= Task =
Produce as output only the lines below starting at the line with "This screenshot has height=650, width=1404." and continuing through the line with "This screenshot has width=533, height=127.", each one exactly as written.
Start of Source material
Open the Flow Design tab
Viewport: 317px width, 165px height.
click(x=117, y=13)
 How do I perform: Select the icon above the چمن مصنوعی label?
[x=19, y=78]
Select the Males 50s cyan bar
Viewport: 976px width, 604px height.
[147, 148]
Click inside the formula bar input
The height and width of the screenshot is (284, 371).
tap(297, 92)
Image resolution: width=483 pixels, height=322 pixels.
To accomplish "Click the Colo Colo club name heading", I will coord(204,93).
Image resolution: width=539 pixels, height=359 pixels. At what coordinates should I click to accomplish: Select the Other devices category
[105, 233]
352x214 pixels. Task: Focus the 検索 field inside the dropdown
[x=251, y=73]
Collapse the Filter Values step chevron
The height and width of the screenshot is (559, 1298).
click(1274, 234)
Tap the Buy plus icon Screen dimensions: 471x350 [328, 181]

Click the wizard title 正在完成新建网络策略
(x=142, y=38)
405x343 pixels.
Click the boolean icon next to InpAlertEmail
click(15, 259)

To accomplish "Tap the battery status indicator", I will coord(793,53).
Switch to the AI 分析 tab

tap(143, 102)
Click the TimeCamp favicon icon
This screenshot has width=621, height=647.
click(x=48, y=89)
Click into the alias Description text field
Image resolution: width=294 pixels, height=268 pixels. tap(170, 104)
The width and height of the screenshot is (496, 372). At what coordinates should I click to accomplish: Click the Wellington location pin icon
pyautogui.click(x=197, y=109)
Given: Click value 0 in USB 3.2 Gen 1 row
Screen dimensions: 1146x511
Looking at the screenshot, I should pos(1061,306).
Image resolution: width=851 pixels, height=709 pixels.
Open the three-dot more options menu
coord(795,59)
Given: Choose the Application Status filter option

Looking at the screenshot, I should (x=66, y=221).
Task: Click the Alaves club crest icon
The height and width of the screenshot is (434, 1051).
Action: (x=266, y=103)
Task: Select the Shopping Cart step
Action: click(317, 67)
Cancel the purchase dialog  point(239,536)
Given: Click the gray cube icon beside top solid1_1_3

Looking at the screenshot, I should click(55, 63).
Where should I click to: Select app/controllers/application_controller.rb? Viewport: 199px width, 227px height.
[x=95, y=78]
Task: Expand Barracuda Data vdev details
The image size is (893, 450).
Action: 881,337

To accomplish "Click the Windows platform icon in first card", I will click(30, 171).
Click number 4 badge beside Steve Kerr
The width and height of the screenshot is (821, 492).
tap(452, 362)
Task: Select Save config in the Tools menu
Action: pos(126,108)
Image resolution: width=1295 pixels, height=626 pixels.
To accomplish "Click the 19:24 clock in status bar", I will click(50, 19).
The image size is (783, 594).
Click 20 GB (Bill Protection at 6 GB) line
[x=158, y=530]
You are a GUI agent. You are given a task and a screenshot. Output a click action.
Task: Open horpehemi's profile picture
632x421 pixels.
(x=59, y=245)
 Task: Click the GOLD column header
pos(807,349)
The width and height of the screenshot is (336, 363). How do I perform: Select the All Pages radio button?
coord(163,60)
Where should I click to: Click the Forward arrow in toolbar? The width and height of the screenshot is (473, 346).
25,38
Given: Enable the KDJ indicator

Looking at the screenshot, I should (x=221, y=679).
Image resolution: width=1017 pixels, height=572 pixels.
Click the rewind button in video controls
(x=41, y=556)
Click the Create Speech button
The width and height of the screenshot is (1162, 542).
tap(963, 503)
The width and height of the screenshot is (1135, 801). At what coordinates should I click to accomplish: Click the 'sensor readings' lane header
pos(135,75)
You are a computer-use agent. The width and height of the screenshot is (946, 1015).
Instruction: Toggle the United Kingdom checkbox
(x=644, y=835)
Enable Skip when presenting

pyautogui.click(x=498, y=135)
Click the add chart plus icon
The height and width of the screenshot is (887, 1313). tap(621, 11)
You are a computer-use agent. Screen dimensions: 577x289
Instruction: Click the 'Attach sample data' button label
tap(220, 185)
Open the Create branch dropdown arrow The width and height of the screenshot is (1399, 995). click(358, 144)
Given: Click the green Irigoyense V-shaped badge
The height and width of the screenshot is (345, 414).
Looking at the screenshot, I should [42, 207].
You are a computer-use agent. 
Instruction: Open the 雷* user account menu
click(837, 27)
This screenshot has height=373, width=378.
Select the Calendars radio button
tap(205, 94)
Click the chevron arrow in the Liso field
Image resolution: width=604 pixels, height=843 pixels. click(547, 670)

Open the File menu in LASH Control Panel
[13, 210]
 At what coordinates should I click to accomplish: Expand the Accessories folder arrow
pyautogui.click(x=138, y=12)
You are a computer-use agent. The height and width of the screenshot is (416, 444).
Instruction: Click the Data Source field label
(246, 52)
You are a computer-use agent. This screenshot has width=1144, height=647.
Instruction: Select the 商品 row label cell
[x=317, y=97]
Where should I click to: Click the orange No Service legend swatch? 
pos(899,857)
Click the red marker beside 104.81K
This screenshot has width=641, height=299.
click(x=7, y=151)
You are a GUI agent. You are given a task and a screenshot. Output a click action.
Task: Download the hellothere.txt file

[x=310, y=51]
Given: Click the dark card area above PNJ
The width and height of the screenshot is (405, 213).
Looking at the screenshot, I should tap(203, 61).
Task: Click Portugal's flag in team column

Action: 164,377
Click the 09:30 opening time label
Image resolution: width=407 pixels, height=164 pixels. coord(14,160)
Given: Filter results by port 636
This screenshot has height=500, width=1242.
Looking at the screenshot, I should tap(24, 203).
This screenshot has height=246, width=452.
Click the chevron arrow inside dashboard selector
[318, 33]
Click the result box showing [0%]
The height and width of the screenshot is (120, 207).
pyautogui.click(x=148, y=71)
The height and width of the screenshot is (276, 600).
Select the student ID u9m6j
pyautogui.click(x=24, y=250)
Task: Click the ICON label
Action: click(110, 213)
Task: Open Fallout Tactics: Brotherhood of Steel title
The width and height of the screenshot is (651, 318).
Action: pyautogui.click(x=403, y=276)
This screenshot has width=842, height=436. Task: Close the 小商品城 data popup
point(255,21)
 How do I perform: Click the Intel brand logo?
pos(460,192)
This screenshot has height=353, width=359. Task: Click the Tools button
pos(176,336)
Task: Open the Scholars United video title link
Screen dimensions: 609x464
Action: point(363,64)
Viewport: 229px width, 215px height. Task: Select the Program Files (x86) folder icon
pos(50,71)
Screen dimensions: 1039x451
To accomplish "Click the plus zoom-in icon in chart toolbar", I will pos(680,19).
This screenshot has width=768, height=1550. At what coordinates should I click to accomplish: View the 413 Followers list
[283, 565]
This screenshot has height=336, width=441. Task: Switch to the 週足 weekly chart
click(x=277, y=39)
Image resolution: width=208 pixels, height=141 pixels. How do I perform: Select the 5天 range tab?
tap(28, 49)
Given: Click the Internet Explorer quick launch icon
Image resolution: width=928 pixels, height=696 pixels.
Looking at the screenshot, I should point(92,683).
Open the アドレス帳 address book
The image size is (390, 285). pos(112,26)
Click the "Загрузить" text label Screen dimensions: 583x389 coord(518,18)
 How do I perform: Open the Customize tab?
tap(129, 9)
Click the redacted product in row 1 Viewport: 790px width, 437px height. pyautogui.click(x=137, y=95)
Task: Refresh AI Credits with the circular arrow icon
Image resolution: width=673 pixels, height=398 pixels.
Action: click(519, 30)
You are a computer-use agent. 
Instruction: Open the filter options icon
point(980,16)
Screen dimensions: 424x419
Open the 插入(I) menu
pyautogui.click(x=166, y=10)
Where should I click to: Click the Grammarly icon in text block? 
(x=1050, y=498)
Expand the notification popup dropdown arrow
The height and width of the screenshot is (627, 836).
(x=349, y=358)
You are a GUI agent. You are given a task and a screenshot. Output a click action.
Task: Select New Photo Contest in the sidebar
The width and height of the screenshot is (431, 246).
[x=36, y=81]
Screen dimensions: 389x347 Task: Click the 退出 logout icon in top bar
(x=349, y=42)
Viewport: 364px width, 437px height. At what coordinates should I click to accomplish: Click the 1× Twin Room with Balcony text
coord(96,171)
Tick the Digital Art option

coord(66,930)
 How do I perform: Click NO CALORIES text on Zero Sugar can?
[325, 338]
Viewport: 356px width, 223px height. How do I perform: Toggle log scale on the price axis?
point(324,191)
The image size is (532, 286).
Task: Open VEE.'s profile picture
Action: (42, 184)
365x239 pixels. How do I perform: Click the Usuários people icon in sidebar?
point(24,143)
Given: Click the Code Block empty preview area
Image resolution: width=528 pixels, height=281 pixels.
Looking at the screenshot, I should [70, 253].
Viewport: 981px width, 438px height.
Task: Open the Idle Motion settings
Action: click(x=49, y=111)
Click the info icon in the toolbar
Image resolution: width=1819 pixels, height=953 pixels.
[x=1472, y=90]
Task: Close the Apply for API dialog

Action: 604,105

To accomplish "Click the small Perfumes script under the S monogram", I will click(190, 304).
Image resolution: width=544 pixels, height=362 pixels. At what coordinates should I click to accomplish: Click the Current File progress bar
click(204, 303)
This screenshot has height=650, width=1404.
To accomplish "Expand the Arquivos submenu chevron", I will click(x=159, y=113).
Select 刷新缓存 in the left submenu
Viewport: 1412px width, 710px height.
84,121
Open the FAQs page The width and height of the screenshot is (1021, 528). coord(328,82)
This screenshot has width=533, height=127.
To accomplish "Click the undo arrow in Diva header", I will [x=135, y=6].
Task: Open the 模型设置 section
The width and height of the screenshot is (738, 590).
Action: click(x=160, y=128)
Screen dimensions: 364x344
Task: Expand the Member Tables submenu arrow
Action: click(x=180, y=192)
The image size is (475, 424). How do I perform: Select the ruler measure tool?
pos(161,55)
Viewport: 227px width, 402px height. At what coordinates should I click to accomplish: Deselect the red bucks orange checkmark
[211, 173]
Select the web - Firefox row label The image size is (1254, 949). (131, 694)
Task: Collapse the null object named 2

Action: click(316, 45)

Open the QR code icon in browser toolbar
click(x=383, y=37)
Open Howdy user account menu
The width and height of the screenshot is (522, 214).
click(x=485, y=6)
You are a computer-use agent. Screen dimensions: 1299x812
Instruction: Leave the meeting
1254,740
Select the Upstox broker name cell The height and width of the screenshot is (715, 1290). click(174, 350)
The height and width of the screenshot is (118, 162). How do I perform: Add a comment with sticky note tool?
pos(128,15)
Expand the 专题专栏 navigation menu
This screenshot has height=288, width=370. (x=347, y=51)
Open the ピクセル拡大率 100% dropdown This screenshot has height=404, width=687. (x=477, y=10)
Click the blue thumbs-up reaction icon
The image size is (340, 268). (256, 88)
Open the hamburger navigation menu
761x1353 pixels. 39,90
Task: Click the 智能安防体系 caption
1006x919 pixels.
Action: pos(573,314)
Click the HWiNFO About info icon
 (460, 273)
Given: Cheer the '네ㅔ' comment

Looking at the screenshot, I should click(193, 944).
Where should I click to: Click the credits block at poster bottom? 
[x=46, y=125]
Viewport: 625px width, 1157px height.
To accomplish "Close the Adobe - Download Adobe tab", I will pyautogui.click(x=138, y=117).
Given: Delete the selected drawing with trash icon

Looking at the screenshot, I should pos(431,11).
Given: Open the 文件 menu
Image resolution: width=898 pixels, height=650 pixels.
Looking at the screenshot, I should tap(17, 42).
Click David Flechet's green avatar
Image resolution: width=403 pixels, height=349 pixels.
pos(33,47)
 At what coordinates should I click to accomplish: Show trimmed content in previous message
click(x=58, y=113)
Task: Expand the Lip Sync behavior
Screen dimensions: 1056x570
End of Source material
= Answer to this exercise =
This screenshot has height=650, width=1404.
To accomplish "Expand the Arquivos submenu chevron", I will click(x=159, y=113).
Select 刷新缓存 in the left submenu
Viewport: 1412px width, 710px height.
84,121
Open the FAQs page The width and height of the screenshot is (1021, 528). coord(328,82)
This screenshot has width=533, height=127.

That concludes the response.